The watch has an impressive weight to it — it’s much heavier than last month’s watch, and in a good way, considering how lightweight last month’s watch felt. This feels substantial. 

The leather is… okay? I guess? It’s claimed to be genuine leather, and I believe that. It’s not amazing by any means, and is very stiff when it first comes out of the box. It looses up a nice amount, but it has a sort of cheap look to it that won’t go away with time, obviously. If anything, the opposite would be true. Again, it’s not a terrible band by any means, it’s something of unique look, and I have felt far worse leather straps on watches before. But this is also nothing to write home about.

The watch is water resistant to 30 meters which is quite a bit less than 50, which is what I would like to see, but, as a dress watch, this is more understandable. 

The dome is a mineral crystal and the watch uses a PC21 Japanese Quartz Movement.

Value For The Price & Conclusion

The value for this watch has to be considered at two levels. Number one is the value for the $40 that a month of WatchGang Original tier costs. At that price, this, I think, is a great deal. I was super excited when I opened it, and have enjoyed wearing it once or twice since then. Again, this is not going to be a go-to watch for me, but I am stoked to have it in my collection. I really must say, WatchGang did a great job here. For $40, I think this watch was worth it.

Number two, though, is it’s general value just as a watch at retail price. Amazon has this watch listed at $150! Other than that, this is hard to find anywhere online. At that price, this watch is a ripoff. For that kind of money you can get an automatic Orient watch with a much nicer strap and a real company name behind it. Now, this company seems like the sort of company that overprices their watches and then perpetually has them on sale, but I cannot seem to find this watch at any better price (nor really any information on it, or the brand at all). This may well be a $150 watch by retail, but it’s not at all worth that.

Which, of course, leads to answering the final question with which we began this article. Is WatchGang as a subscription service worth it? Well, they did a good job picking this watch, yes. And the watch is of decent enough quality for $40. However, while they tout the fact that you can get a watch that’s 3x the value of what you paid — and that’s essentially what I got — this is a bit disingenuous as this watch is not worth 3x what I paid. It’s worth what I paid. But this is the issue with all of these subscription services, where technically the value of the box is way higher than what you paid, but that is going by inflated retail prices. Still, usually, you do come out more than just a little bit ahead — it’s just not quite as big a savings as what they portray. With WatchGang, though, you only get the single watch. Either you get something worth a little bit more than what you paid, and you feel like you got a deal, or you get something that’s worth just about what you paid — even when the technical retail price is higher — and then you basically just paid for WatchGang to pick a watch for you. This latter reality is not necessarily a bad thing, but it is something to be aware of. Further, at what point does this subscription become a bit too much? Do you really need 12 new semi-cheap watches a year, picked out by someone else? Maybe, maybe not…  Considering you can get a semi-cheap watch or two from other subscription boxes, I’m not sure of the real value of WatchGang here. 

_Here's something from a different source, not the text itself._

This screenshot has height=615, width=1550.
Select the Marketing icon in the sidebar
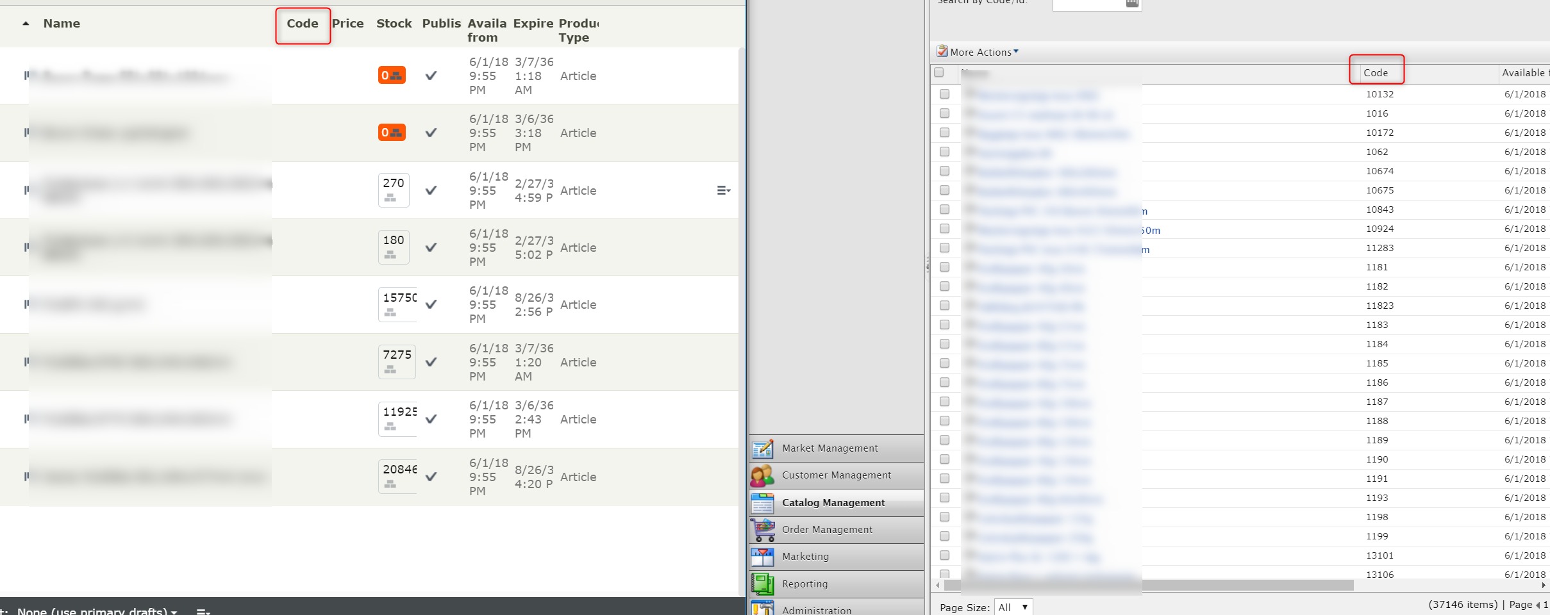pyautogui.click(x=762, y=557)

However, that’s just the Original tier. What about the level up, the Black tier, for $100 that promises much higher quality watches than the Original tier, sometimes up to $500? Would it pay to subscribe to that tier for even just a few months to add some really decent watches to your collection? Might this be the real value and true audience for WatchGang? (And the lower tier is just to able to cater to more people?) Well, it is this that we will try to discover next month when I get our first WatchGang Black tier subscription box. It should be very telling about what this service truly is, and who it is truly for.